SM-DTW: Stability Modulated Dynamic Time Warping for signature verification
Antonio Parziale, Moises Diaz, Miguel A. Ferrer, Angelo Marcelli
TL;DR
The paper tackles on-line signature verification by exploiting stability within signer motor plans. It defines stability regions via stroke-level segmentation and a multiscale similarity framework to identify long, shape-consistent stroke sequences (LSSS) and their reliability across multiple references. The key contribution is SM-DTW, a weighted DTW variant where pointwise distances are modulated by stroke relevance through a sigmoid-based weight, yielding distance $d^{\text{SM}}(\overline{Q}, \overline{R}_i)$ along a warping path.

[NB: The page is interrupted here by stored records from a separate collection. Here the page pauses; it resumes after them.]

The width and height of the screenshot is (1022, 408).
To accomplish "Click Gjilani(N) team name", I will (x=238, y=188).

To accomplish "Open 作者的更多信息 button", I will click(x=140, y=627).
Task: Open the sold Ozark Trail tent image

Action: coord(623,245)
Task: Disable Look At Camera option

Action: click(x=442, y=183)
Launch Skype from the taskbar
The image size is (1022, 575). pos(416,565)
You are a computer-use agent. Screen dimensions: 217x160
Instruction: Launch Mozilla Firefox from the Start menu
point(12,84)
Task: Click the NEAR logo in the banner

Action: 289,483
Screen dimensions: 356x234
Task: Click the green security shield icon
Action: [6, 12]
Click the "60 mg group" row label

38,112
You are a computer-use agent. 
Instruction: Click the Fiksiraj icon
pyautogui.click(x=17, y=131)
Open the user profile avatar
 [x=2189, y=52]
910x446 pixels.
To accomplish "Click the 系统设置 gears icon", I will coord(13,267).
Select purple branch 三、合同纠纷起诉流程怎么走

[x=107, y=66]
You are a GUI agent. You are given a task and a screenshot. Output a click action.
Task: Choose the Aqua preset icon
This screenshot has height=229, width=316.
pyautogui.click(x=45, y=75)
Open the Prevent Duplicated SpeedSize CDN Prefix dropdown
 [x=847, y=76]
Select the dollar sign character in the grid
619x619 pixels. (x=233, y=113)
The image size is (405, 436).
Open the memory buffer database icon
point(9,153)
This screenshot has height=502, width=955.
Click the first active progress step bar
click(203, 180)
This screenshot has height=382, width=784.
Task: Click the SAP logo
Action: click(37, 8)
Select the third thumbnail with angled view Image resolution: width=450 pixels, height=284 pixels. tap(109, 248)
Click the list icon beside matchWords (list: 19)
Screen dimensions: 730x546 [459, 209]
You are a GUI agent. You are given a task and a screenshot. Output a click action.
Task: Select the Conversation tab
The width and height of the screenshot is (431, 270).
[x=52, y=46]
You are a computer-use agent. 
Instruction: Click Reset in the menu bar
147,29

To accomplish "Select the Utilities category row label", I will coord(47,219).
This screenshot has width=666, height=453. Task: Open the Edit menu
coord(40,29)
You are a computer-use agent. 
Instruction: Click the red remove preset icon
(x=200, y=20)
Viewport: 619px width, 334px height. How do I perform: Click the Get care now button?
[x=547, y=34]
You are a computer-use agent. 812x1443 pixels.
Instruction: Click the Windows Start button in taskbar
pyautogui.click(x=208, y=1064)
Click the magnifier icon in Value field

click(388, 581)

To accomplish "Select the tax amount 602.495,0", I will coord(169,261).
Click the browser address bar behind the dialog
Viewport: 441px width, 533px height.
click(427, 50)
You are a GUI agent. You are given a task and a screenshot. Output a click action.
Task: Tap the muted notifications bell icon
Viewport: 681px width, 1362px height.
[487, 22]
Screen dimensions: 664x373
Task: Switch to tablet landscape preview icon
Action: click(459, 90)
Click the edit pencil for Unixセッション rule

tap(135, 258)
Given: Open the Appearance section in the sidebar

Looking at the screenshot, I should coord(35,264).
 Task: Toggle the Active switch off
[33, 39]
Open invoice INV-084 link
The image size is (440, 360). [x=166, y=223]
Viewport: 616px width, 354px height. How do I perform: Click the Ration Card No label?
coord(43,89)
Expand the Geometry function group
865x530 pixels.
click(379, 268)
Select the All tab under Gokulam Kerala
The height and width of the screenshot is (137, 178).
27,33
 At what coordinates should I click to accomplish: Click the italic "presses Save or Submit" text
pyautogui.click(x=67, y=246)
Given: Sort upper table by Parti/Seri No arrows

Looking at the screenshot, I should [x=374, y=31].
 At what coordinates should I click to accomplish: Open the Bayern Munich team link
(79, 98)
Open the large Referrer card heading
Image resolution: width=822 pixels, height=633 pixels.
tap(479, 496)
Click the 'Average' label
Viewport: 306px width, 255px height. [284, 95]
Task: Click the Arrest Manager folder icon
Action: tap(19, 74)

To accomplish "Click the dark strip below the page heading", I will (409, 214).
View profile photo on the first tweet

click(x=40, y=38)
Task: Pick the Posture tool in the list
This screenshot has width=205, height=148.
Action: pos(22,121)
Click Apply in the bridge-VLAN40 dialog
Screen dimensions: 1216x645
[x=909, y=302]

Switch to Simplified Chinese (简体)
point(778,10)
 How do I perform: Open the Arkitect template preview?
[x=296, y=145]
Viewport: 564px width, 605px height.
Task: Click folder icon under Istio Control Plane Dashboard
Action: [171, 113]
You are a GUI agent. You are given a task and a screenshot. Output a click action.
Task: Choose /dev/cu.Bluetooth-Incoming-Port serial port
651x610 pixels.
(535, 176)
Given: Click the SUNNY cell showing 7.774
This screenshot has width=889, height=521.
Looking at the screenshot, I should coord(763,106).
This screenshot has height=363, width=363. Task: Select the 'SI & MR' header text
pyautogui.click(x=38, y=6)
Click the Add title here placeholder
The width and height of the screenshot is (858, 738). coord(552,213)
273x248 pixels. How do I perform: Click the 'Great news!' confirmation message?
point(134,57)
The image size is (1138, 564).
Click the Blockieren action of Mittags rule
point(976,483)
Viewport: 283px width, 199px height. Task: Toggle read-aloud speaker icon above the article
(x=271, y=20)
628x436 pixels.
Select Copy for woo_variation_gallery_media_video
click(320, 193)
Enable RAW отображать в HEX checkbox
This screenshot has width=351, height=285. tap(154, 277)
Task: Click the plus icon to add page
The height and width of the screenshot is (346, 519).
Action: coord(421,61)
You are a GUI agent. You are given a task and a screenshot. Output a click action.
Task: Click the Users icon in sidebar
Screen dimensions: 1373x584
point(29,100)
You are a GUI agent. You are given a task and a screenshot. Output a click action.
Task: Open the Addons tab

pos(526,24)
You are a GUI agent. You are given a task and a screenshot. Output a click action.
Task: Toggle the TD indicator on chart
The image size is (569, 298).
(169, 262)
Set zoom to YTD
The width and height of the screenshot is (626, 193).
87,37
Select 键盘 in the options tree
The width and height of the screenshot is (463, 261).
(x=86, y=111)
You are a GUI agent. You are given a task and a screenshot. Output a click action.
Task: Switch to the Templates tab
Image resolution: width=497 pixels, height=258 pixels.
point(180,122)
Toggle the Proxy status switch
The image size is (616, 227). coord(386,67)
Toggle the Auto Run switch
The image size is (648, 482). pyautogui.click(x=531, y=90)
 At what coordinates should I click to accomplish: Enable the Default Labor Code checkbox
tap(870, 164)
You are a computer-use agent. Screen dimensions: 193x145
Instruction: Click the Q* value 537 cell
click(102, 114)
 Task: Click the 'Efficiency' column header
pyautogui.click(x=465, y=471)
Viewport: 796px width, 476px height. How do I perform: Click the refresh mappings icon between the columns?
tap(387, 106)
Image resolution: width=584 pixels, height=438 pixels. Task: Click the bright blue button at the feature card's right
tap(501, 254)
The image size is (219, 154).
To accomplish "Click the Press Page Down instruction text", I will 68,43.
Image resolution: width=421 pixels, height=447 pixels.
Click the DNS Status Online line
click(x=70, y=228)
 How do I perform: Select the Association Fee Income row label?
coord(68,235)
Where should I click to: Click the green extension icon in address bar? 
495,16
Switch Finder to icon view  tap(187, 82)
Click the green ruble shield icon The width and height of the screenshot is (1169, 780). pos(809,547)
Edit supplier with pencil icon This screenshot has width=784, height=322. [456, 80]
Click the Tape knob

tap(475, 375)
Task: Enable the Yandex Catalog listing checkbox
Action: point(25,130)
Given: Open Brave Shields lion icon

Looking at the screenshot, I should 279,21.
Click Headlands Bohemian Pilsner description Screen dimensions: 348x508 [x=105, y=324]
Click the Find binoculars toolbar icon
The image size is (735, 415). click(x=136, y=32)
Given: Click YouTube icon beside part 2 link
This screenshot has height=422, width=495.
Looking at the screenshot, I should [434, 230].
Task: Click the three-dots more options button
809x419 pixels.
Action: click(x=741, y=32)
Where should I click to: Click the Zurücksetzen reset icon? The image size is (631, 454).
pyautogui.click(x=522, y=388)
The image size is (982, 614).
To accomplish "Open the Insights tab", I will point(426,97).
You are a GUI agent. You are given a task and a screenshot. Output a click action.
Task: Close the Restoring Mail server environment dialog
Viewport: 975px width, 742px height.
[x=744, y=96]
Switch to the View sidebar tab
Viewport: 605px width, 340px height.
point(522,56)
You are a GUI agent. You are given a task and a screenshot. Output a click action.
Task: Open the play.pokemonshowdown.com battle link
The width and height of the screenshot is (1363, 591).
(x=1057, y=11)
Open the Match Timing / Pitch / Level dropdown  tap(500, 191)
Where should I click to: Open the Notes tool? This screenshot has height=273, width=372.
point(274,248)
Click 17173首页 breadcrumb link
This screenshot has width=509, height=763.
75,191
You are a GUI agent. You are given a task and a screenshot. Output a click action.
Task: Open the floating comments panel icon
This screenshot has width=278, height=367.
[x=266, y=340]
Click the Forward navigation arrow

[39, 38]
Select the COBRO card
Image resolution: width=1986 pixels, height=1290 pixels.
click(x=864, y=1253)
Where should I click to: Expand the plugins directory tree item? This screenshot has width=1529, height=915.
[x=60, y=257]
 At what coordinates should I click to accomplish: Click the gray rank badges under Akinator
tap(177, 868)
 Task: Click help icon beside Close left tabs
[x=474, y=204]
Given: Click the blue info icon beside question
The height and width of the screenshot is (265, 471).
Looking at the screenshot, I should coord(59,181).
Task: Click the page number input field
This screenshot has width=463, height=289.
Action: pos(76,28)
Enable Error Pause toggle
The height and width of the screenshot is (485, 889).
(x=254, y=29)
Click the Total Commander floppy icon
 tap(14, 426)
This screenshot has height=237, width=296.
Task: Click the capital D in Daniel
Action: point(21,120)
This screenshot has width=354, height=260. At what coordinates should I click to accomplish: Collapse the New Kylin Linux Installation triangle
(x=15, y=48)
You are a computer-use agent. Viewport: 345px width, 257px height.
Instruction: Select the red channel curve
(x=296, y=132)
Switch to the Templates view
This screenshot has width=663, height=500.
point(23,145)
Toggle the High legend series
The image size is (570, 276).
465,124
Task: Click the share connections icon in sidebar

Empirical results on MCYT-100 and BiosecureID-SONOF show that SM-DTW improves over baseline DTW in most settings and is competitive with state-of-the-art DTW-based methods, supporting the premise that stability regions capture subject-specific signing habits and motor plans.
Abstract
Building upon findings in computational model of handwriting learning and execution, we introduce the concept of stability to explain the difference between the actual movements performed during multiple execution of the subject's signature, and conjecture that the most stable parts of the signature should play a paramount role in evaluating the similarity between a questioned signature and the reference ones during signature verification. We then introduce the Stability Modulated Dynamic Time Warping algorithm for incorporating the stability regions, i.e. the most similar parts between two signatures, into the distance measure between a pair of signatures computed by the Dynamic Time Warping for signature verification. Experiments were conducted on two datasets largely adopted for performance evaluation. Experimental results show that the proposed algorithm improves the performance of the baseline system and compares favourably with other top performing signature verification systems.